For those unfamiliar with the American culture around gambling, wondering why it doesn’t become legal much faster throughout the country, English shares some insight. “Some states are more conservative than others,” he notes. “You have the bible belt, what we call in the U.S., which actually, surprisingly, is starting to move in that direction. The problem is getting regulation in place. People have to have the right regs, they have to have the right tax rates, they have to have the right infrastructure, and they have to want it. People actually have to feel like it’s something they want.”
So for operators looking to enter the market, understanding the conservative American approach, and their stricter regulations, is an important factor. In the United States, we put a lot of scrutiny on gambling,” he explained. “We want to make sure it’s safe, we want to make sure it’s not catering to underage patrons. So the challenges are different state by state, but realistically, it’s a lot of investigation, it’s a lot of testing, we have testing on equipment that needs to be done.”
For Asian operators who are interested in entering the market, they simply need to go through the testing same as any other firm would. “A lot of companies are coming from the U.K., they’re facing the investigations, they’re doing everything that they should be doing, and I don’t think it’s much different for an Asian facing company,” English shared. “They’ll have to go through the same process, and I think they should. There’s a lot of great technology out here that we’d like to see move in our direction.”
Having decades of experience in sports betting, English might be better suited to make predictions than most, and he sees big things for the emerging market. “This year I expect to see some major states come on board, New York being one of them that we’re hoping to see,” he predicted. “The bigger states have kind of held back a little bit, like Texas and Florida, California. Those are the ones that are a little slower to move, but we’re expecting to see about $140 billion in marketplace over the next few years, so it’s actually going to be very big for us.”
If those Asian operators are interested in creating a presence in the U.S., they likely won’t have to fear integrity fees. “The integrity fee turned into more like a royalty, but what really happened was it doesn’t work economically,” English explained when asked what happened to the controversial sticking point of early negotiations. He went on to explain:
“There’s just not enough money in the sports betting margins to be able to afford a league fee.

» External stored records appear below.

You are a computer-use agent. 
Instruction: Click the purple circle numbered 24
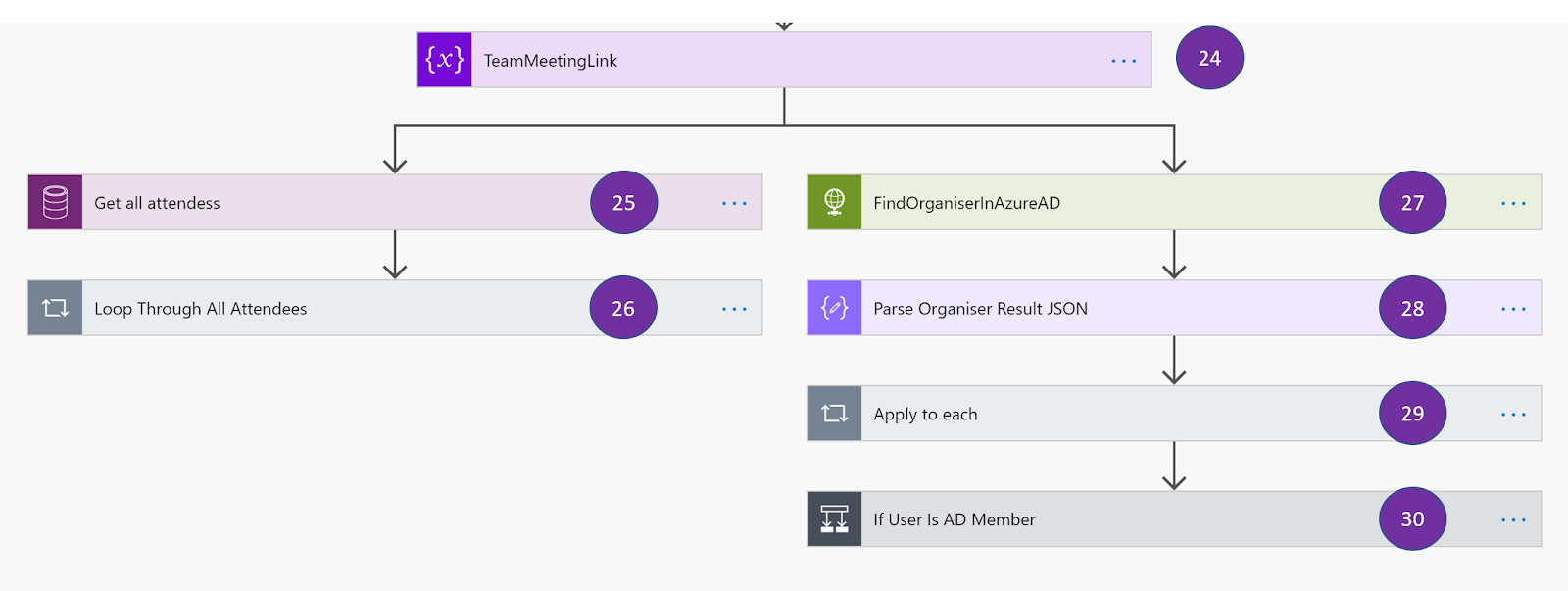tap(1209, 59)
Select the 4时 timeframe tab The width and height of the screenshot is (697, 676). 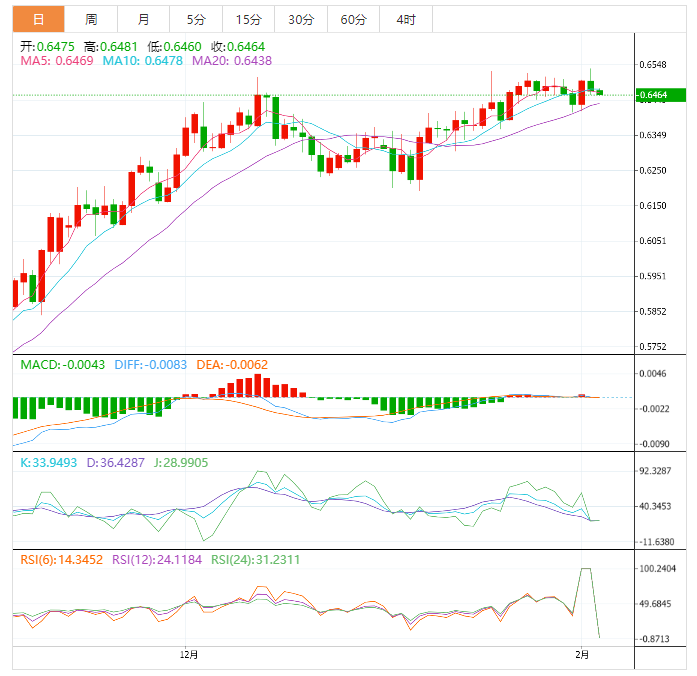pos(406,19)
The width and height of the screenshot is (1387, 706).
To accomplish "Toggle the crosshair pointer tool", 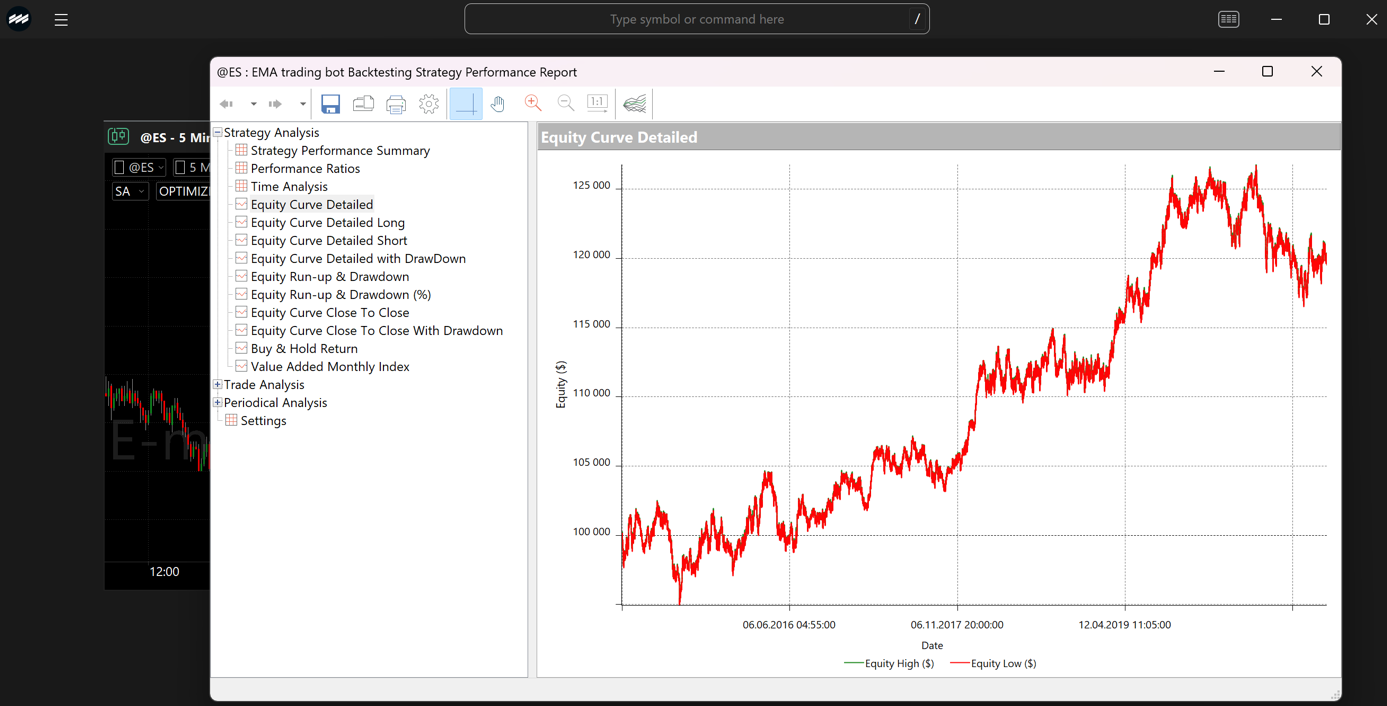I will click(466, 103).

They were requesting 1%. So what that’s evolved to has been partnerships, which has been really good. You’ll see companies like GVC and Ladbrokes… just partnering with MGM. So you’re seeing a lot of partnerships take place, you’re going to see sponsorships, you will eventually see names on uniforms. You’re already seeing partnerships with major betting companies like William Hill. Those are in place of I guess what we’d consider an integrity fee.